══ TESTO ══

Il fatto è che, paradossalmente, le sanzioni Nato e Ue alla Russia hanno accelerato il processo di formazione del nuovo sistema multipolare di pagamenti che i Paesi Brics stavano progettando da tempo. L’economista russo Sergey Glazyev, attuale ministro per l’integrazione e la macroeconomia dell’EAEU (Unione Economica euroasiatica), in una intervista alla rivista “The Cradle”, rilasciata il 14 aprile scorso, denunciando l’arroganza dell’Occidente che si auto-definisce la civiltà per eccellenza con la conseguente pretesa di civilizzare, invero colonizzare, tutto il mondo, ha parlato della necessità di un nuovo sistema finanziario per un mondo multipolare spiegando i contorni come si vanno delineando. Il nuovo sistema non sarà più caratterizzato dall’egemonia USA-NATO e da quella del dollaro ma sarà organizzato in linea con le esigenze di un mondo multipolare nei suoi rapporti internazionali. Nascerà una nuova moneta, inizialmente solo di conto, legata ad “asset reali” e supportata dal pool delle riserve valutarie di Brasile, Russia, India, Cina, Sud Africa, in sostanza i Paesi Brics, ai quali ben presto si affiancheranno anche Iran ed Argentina. Il nuovo standard monetario internazionale non sarà più il dollaro ma un complesso di asset reali – tra cui oro, argento, palladio – al quale saranno agganciate le valute mondiali (Real Asset Standard).
I Paesi Brics, messi in allarme dal comportamento da gangster della Nato che ha congelato le riserve auree e finanziarie russe nelle banche occidentali, hanno accelerato il progetto onde opporsi efficacemente, anche nell’ambito dei pagamenti internazionali, al sistema unipolare organizzato intorno all’egemonia del dollaro, al quale sin dalla sua nascita è infeudato l’euro.

═══
══ CONTENUTO DEL DATASET ══

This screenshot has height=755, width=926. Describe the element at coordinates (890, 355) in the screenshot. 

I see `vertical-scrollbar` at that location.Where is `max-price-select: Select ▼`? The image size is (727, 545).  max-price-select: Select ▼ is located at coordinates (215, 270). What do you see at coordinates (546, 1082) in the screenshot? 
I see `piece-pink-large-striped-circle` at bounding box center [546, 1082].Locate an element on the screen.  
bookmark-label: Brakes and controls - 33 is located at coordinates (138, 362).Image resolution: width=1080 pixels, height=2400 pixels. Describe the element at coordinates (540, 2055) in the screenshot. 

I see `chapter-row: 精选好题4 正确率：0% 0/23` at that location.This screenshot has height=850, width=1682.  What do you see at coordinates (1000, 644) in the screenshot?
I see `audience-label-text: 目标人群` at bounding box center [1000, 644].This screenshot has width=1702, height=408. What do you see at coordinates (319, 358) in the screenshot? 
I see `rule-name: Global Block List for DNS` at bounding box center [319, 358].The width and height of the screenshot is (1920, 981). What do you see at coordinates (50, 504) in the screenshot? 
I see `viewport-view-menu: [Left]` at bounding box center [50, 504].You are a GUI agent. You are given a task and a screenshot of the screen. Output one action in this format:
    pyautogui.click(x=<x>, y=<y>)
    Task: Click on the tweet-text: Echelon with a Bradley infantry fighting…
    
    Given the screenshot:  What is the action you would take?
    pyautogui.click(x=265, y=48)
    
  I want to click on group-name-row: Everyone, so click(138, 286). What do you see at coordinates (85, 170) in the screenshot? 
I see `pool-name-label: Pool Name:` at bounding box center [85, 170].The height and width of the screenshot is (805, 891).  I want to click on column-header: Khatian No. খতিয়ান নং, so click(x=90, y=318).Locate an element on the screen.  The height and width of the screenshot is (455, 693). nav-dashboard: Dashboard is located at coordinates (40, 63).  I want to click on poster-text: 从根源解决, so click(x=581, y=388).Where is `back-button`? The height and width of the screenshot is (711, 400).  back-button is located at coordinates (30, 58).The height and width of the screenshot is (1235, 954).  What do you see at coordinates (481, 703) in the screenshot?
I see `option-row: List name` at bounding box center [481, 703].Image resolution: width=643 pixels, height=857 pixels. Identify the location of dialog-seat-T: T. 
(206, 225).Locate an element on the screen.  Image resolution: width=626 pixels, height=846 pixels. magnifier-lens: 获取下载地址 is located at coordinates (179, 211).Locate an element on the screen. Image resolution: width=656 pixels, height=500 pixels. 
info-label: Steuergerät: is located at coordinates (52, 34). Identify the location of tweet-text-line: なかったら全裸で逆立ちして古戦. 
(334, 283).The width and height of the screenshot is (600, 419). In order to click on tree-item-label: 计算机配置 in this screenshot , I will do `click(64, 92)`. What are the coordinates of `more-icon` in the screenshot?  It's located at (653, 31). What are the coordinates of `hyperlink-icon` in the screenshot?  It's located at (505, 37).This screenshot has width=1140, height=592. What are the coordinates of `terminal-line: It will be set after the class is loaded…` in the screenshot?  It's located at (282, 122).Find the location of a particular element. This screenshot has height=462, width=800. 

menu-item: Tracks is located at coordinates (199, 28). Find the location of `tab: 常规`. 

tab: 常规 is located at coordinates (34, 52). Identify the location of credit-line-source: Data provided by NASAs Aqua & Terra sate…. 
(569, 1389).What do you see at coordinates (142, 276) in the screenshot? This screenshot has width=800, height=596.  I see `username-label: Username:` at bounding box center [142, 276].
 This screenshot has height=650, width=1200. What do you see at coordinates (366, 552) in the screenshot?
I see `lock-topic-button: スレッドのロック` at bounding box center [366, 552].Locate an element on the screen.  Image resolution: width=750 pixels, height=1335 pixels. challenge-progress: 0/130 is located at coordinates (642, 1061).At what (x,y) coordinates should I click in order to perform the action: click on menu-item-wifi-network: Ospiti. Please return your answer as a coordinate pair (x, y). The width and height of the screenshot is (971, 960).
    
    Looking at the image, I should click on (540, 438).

═══

» **DESCRIZIONE DEL COMPITO**
Traduca in inglese la seguente frase del testo sul nuovo sistema multipolare di pagamenti: "Il nuovo sistema non sarà più caratterizzato dall’egemonia USA-NATO e da quella del dollaro ma sarà organizzato in linea con le esigenze di un mondo multipolare nei suoi rapporti internazionali." Il materiale non è necessario per lo svolgimento dell'esercizio.

» **RISULTATO**
The new system will no longer be characterized by US-NATO hegemony and by that of the dollar, but will be organized in line with the needs of a multipolar world in its international relations.